## [GIVEN ENTRIES]
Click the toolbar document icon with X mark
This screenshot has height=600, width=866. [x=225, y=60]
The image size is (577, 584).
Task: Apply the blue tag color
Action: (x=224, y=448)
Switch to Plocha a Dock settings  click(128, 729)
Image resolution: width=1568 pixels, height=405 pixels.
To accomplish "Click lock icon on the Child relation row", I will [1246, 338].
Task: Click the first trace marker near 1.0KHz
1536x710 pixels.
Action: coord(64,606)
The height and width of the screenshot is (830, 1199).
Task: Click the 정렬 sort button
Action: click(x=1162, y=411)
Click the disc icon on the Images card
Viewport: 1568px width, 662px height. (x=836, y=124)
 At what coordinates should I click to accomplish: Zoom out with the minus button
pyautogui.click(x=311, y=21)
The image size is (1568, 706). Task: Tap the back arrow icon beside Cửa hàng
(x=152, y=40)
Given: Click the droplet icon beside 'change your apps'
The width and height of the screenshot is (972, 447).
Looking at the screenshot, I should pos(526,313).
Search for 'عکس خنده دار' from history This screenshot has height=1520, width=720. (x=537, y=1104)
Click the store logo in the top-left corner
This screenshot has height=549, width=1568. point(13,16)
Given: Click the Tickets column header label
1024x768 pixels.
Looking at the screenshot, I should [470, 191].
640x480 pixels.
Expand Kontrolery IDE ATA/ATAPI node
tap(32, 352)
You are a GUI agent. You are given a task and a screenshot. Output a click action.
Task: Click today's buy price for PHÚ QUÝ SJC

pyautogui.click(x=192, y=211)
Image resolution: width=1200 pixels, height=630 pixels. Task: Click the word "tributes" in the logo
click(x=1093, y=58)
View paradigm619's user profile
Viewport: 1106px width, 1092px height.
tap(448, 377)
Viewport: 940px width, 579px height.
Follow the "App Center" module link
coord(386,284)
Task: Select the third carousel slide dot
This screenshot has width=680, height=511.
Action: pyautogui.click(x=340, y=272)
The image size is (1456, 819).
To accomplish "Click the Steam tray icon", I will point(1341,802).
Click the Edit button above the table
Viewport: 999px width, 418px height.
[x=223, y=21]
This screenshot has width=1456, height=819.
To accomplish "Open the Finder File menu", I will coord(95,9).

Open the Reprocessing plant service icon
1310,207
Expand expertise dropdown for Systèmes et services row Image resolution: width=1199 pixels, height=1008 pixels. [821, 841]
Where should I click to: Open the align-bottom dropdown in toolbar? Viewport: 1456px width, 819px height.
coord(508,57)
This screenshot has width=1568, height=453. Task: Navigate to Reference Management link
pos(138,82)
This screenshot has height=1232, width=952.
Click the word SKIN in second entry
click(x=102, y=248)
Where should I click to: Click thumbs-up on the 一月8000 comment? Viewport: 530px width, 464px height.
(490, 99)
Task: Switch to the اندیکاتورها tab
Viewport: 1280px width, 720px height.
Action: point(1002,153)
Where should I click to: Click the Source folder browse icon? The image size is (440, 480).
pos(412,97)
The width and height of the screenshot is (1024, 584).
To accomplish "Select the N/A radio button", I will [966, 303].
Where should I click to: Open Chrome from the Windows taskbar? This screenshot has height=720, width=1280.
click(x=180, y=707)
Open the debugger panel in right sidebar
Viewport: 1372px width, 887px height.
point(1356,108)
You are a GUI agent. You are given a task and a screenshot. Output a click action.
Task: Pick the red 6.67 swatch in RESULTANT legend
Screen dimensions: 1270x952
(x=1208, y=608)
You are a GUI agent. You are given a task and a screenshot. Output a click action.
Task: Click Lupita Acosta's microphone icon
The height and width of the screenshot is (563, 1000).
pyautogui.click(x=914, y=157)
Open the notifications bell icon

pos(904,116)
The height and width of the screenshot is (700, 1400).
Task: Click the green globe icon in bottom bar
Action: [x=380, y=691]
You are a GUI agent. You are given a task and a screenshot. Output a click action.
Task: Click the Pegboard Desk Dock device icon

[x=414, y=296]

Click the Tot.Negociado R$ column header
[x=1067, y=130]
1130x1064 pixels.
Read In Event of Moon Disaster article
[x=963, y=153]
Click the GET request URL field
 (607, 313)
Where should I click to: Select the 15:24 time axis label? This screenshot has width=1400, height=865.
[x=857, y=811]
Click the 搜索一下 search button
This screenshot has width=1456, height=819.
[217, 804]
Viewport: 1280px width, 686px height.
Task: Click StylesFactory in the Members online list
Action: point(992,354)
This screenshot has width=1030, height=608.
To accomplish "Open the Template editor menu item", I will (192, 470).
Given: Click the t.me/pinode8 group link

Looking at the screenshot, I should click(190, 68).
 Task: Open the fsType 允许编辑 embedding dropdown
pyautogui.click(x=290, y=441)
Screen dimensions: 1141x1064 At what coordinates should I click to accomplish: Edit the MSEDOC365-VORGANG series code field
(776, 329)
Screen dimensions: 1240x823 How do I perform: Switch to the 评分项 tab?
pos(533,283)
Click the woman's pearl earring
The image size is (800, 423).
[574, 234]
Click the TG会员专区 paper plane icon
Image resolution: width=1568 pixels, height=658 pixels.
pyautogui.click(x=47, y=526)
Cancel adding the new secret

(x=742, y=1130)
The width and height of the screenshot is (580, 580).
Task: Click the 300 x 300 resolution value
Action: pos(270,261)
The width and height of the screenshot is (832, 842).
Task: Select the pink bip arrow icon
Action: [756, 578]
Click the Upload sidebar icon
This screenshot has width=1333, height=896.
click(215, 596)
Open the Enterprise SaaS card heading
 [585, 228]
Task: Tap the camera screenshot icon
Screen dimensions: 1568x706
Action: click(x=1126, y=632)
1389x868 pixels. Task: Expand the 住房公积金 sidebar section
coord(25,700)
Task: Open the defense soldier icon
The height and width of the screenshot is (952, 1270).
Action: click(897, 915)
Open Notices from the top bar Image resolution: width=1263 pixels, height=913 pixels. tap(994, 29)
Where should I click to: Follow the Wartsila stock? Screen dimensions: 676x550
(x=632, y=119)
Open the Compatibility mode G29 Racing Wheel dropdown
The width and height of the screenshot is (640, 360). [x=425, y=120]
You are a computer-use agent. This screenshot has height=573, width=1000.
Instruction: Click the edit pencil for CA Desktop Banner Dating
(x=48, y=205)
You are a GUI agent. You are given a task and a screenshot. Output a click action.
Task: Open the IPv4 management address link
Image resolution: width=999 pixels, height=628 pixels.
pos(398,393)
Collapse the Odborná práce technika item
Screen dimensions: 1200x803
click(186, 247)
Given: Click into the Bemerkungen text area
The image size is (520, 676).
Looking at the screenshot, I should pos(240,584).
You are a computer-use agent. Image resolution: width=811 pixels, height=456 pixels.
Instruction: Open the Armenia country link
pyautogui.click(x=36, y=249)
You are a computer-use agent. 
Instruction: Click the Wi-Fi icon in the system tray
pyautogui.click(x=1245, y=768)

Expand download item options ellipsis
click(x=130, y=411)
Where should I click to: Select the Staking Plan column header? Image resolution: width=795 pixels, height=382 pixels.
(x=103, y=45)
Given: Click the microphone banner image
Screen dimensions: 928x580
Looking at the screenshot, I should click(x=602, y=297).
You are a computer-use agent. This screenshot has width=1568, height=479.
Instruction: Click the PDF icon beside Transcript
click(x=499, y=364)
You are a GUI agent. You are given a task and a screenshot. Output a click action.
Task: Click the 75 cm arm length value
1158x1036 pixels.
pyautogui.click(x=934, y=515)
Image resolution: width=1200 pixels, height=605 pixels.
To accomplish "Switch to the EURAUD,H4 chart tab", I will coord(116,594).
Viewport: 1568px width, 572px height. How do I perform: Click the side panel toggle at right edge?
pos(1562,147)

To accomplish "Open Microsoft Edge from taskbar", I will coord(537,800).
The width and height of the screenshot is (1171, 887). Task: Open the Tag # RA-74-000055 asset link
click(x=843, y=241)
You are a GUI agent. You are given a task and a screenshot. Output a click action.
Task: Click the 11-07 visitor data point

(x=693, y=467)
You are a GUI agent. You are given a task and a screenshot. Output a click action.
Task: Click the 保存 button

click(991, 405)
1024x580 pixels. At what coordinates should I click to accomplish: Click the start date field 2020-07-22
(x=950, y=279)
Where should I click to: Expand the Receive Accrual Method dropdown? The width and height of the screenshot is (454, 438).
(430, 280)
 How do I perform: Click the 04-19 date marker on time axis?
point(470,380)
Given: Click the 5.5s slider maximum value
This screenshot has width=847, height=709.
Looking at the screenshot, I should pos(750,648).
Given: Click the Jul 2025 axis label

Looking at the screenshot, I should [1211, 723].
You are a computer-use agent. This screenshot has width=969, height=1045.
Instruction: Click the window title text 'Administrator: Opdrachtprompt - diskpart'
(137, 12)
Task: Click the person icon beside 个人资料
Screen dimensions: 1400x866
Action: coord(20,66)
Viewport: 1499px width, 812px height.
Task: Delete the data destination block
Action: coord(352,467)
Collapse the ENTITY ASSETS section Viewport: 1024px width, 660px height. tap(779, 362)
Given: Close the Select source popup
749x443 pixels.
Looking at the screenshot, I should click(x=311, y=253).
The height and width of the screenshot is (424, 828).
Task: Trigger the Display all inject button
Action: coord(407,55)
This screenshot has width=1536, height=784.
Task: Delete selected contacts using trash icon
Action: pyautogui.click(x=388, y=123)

## [EXERCISE GOAL]
Please lay out the records between the lines holding "How do I perform: Click the 04-19" and "Collapse the ENTITY", inclusive, as a Markdown table with columns Row and Line, numbering each row and leaving out blank lines.

## [RIGHT ANSWER]
| Row | Line |
|---|---|
| 1 |  How do I perform: Click the 04-19 date marker on time axis? |
| 2 | point(470,380) |
| 3 | Given: Click the 5.5s slider maximum value |
| 4 | This screenshot has width=847, height=709. |
| 5 | Looking at the screenshot, I should pos(750,648). |
| 6 | Given: Click the Jul 2025 axis label |
| 7 | Looking at the screenshot, I should [1211, 723]. |
| 8 | You are a computer-use agent. This screenshot has width=969, height=1045. |
| 9 | Instruction: Click the window title text 'Administrator: Opdrachtprompt - diskpart' |
| 10 | (137, 12) |
| 11 | Task: Click the person icon beside 个人资料 |
| 12 | Screen dimensions: 1400x866 |
| 13 | Action: coord(20,66) |
| 14 | Viewport: 1499px width, 812px height. |
| 15 | Task: Delete the data destination block |
| 16 | Action: coord(352,467) |
| 17 | Collapse the ENTITY ASSETS section Viewport: 1024px width, 660px height. tap(779, 362) |